In [1]:
import sys
print("sys version:", sys.version)
import pandas as pd
pd.options.display.max_colwidth
print("pandas version:", pd.__version__)

sys version: 3.7.1 (default, Dec 10 2018, 22:54:23) [MSC v.1915 64 bit (AMD64)]
pandas version: 0.23.4


# import

### products

In [2]:
prod = pd.read_csv('data/HS6Description2016.csv', encoding = "ISO-8859-1", dtype=str)
importers = pd.read_csv('data/MajorImportersbyHS62016.csv', encoding = "ISO-8859-1", dtype=str)

In [3]:
prod.drop('DESCRIPTION_FRA',axis=1, inplace=True)
prod.columns = ["hs6", "product"]
prod.set_index('hs6', inplace=True)

In [4]:
prod.tail()

Unnamed: 0_level_0,product
hs6,Unnamed: 1_level_1
970200,"Original Engravings, Prints And Lithographs"
970300,Original Sculptures And Statuary In Any Material
970400,Used Postage Or Revenue Stamps And The Like Or...
970500,"Collections, Collector`S Pieces Of Various Sci..."
970600,Antiques Of An Age Exceeding One Hundred Years


In [5]:
print(prod[prod.index=="970500"]['product'])

hs6
970500    Collections, Collector`S Pieces Of Various Sci...
Name: product, dtype: object


In [6]:
prod.shape

(5121, 1)

In [7]:
prod.to_pickle("data/products.pkl")

### importers_products

In [8]:
importers.drop("PROVINCE_FRA", axis=1, inplace=True)
importers.drop("DATA_YEAR-ANNÉE_DES_DONNÉES",axis=1, inplace=True)
importers.columns = ["hs6", "importer", "city", "province", "postalcode"]
importers["importer"] = importers["importer"].str.upper()
importers.set_index(["importer", "hs6"], inplace=True)

In [9]:
importers.head()

Unnamed: 0_level_0,Unnamed: 1_level_0,city,province,postalcode
importer,hs6,Unnamed: 2_level_1,Unnamed: 3_level_1,Unnamed: 4_level_1
9072-9435 QUEBEC INC.,10121,Saint-Marc-sur-Richelieu,Quebec,J0L 2E0
CAMELOT STABLES,10121,Delta,British Columbia,V4K 1S9
COUNTRY LANE FARM,10121,Delta,British Columbia,V4K 3N2
FOXTRAIL FARMS,10121,Okotoks,Alberta,T1S 1A1
HOERDT'S HOT SHOT SERVICE LTD.,10121,Beaumont,Alberta,T4X 1H9


In [11]:
importers.shape

(108900, 3)

In [12]:
importers.to_pickle("data/importers_products.pkl")
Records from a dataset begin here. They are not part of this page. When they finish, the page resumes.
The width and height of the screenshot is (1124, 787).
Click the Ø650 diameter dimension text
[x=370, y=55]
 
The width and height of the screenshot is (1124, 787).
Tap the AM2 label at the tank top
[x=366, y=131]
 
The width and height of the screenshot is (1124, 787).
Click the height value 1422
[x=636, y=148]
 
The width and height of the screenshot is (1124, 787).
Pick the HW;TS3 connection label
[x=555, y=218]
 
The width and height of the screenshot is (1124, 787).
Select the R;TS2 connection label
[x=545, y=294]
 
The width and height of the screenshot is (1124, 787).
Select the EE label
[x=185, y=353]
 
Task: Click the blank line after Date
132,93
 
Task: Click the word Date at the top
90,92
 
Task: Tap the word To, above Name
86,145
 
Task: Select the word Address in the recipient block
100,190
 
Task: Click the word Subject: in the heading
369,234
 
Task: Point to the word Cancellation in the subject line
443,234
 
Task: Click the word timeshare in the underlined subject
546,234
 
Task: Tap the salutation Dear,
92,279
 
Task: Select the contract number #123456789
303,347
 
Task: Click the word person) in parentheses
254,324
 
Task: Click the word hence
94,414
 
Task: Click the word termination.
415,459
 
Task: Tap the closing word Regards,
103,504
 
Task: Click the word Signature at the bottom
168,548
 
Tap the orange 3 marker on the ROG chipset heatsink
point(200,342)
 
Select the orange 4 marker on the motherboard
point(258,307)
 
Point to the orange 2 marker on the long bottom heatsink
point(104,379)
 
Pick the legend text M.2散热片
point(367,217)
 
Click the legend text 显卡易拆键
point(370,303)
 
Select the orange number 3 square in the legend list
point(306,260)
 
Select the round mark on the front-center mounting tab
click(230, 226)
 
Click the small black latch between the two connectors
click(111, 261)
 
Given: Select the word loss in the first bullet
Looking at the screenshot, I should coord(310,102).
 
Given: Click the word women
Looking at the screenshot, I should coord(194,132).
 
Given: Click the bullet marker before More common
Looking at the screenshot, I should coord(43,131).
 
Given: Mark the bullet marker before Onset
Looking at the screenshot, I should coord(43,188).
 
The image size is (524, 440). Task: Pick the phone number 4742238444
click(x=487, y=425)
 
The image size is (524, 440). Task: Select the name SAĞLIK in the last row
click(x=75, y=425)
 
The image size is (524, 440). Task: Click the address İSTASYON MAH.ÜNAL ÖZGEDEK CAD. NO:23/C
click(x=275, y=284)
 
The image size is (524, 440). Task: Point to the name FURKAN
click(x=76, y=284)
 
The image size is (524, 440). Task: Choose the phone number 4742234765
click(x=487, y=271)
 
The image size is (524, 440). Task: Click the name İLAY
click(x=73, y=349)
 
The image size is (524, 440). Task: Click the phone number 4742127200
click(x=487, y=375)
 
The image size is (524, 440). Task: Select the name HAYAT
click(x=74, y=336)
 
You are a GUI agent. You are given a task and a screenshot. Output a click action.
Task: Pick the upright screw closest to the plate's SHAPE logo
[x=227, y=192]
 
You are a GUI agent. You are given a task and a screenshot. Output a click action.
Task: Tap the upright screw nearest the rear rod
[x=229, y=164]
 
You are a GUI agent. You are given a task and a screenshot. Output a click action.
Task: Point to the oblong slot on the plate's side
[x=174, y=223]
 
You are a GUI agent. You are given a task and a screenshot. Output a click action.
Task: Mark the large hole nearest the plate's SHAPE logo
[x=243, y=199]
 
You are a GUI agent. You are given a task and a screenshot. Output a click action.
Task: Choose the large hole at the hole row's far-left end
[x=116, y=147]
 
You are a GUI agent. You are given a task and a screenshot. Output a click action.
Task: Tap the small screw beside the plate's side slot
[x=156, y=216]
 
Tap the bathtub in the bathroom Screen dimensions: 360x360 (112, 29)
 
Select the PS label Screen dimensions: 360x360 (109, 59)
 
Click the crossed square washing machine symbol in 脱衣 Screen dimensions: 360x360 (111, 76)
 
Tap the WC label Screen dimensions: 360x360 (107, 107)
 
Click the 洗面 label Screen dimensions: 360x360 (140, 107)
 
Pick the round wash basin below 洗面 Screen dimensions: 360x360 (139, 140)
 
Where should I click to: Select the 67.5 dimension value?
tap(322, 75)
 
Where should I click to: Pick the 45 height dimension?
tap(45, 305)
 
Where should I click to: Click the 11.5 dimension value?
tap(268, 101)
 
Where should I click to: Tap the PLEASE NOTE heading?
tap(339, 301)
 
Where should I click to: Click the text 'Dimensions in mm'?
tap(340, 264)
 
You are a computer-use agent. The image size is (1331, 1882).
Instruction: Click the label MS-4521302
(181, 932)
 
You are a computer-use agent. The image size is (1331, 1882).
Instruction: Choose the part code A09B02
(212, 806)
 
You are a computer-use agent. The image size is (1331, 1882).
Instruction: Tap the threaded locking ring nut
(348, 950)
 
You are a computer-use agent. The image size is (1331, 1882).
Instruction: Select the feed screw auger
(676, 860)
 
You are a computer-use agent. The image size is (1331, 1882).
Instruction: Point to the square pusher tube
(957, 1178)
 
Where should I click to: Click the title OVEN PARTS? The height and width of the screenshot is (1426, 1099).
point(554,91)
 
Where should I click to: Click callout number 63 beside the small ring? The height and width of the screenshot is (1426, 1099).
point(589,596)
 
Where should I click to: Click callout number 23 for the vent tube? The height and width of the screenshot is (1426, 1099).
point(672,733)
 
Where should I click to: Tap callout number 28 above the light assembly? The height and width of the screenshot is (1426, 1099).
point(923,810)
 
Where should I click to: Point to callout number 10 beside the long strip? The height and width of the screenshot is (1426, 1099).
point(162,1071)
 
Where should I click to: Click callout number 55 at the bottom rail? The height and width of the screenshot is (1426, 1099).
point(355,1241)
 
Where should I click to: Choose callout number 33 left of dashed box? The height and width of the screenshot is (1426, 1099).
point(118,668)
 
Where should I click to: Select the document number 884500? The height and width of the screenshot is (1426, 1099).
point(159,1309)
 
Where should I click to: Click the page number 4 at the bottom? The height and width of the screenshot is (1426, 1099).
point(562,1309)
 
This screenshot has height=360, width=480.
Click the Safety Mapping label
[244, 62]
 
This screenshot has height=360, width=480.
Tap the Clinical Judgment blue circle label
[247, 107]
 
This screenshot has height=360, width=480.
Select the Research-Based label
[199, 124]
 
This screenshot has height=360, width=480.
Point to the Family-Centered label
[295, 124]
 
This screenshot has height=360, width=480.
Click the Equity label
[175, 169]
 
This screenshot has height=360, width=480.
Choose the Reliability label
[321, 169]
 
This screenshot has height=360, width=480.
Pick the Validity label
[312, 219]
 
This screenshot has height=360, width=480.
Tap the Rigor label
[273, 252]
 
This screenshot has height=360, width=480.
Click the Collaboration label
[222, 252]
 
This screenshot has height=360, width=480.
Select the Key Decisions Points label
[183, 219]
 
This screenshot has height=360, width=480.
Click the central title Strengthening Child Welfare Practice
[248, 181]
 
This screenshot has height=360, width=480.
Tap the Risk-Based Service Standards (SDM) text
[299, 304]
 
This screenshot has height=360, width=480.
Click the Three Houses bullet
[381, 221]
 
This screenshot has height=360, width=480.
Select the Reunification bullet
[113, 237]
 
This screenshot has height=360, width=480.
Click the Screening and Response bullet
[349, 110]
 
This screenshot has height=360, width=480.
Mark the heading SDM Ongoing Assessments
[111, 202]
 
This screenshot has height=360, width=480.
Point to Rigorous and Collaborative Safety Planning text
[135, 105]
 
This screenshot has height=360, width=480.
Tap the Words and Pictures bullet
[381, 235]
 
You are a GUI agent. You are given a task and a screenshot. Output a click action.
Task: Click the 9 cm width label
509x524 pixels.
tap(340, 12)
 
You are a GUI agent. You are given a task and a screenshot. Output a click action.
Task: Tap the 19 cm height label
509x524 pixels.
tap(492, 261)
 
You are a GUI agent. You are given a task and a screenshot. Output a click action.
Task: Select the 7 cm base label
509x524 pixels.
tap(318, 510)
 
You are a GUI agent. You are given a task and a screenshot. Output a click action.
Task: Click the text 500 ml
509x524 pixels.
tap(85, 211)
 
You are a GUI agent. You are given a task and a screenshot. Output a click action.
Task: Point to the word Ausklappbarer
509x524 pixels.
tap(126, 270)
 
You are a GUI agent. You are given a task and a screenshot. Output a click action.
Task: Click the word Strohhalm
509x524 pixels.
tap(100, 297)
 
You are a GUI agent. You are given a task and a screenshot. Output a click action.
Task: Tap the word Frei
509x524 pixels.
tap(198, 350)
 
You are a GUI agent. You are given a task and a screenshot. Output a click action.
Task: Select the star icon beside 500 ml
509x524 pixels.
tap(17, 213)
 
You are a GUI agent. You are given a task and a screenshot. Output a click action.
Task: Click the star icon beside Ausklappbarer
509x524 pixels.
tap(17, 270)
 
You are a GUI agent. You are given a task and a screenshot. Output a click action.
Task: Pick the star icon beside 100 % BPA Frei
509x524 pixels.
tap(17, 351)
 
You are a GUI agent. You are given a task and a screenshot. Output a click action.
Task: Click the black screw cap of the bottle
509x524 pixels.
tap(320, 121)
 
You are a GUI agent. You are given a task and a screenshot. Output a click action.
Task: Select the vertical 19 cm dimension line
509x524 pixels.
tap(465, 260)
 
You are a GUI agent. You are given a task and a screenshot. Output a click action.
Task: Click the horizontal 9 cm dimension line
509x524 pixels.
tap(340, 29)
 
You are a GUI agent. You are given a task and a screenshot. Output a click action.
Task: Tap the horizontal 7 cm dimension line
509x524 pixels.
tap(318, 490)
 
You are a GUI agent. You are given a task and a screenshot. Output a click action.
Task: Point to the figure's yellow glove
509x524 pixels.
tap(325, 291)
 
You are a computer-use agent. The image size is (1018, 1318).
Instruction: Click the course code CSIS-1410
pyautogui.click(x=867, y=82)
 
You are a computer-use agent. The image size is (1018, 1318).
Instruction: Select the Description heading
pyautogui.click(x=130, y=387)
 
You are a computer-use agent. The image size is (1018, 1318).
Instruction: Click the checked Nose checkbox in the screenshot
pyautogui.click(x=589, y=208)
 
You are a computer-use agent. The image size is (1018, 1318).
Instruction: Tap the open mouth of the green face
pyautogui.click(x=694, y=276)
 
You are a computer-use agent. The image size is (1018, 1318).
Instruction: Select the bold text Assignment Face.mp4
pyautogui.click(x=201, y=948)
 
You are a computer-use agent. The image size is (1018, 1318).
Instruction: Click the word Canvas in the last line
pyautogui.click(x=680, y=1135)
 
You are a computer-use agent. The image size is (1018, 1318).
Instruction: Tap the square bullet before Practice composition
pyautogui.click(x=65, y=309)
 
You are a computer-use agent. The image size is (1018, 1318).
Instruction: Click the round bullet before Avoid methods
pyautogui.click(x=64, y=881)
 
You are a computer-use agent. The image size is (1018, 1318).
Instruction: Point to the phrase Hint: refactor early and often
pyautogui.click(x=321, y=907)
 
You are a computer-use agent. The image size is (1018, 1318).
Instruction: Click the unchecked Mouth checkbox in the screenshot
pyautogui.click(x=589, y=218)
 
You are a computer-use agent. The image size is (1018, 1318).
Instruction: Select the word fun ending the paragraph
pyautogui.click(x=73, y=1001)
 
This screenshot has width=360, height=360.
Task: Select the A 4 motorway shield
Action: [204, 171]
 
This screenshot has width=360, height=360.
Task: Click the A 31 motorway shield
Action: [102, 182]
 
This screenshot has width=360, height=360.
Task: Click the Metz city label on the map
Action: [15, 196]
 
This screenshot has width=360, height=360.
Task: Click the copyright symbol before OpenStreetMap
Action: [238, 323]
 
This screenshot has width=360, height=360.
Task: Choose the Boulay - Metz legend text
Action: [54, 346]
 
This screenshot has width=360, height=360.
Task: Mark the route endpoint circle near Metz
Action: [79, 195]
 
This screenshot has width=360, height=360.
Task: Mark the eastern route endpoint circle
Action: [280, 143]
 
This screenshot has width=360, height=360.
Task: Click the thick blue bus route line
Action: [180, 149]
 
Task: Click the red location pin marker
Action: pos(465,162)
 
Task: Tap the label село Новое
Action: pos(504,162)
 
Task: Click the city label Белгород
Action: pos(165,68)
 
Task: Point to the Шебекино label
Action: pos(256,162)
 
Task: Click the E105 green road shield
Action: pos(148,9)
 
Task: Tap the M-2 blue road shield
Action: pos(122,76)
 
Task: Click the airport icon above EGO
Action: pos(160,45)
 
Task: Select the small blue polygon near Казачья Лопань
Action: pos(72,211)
# Create similarity matrix

In [None]:
sim_matrix = importers.sort_index().reset_index()[["importer", "hs6"]]
sim_matrix["_agg"] = 1

In [None]:
print("unique importers:", sim_matrix.importer.nunique())

In [None]:
%%time
sim_matrix = sim_matrix.pivot_table(index="importer", columns="hs6", values="_agg", aggfunc=min)

In [None]:
sim_matrix.iloc[0:5, -5:]

In [None]:
# number of importers who imported 970600?
sim_matrix[sim_matrix["970600"]==1].index.size

In [None]:
from scipy.spatial.distance import pdist,squareform

In [None]:
def build_matrix(data, metric):
    return pd.DataFrame(squareform(pdist(data, metric=metric)))

In [None]:
%%time
dist_matrix = build_matrix(data=sim_matrix.fillna(0), metric='jaccard')

About jaccard distance: https://www.statisticshowto.datasciencecentral.com/jaccard-index/

In [None]:
idx = sim_matrix.index.values

In [None]:
pd.Series(idx).to_pickle("data/importer_ids.pkl")

In [None]:
# dist_matrix.set_index(idx, inplace=True)
# dist_matrix.columns = idx

In [None]:
dist_matrix.loc[:5, :5]

In [None]:
# comp = ["#1 ANTIQUE WAREHOUSE FURNISHINGS LTD.", "A & A CONTRACT CUSTOMS BROKERS LTD.", 
#         "ACU PLASMOLD INC.", "CARGILL LIMITED"]

# dist_matrix.loc[comp, comp]

Store the matrix on disk as-is, in the CSV format

In [None]:
dist_matrix.to_csv("data/distance_matrix_with_imp_ids.csv")

Disk space: 3.7 GB.

Now, save a sparse matrix in pickle format:

In [None]:
%%time
dist_matrix.to_sparse(fill_value=1.0).to_pickle("data/dist_matrix_with_imp_ids_sparse.pkl")

138MB on disk, which means ~96% disk space reduction when compared to storing non-sparse data as CSV...!

In [None]:
%%time
del dist_matrix
del sim_matrix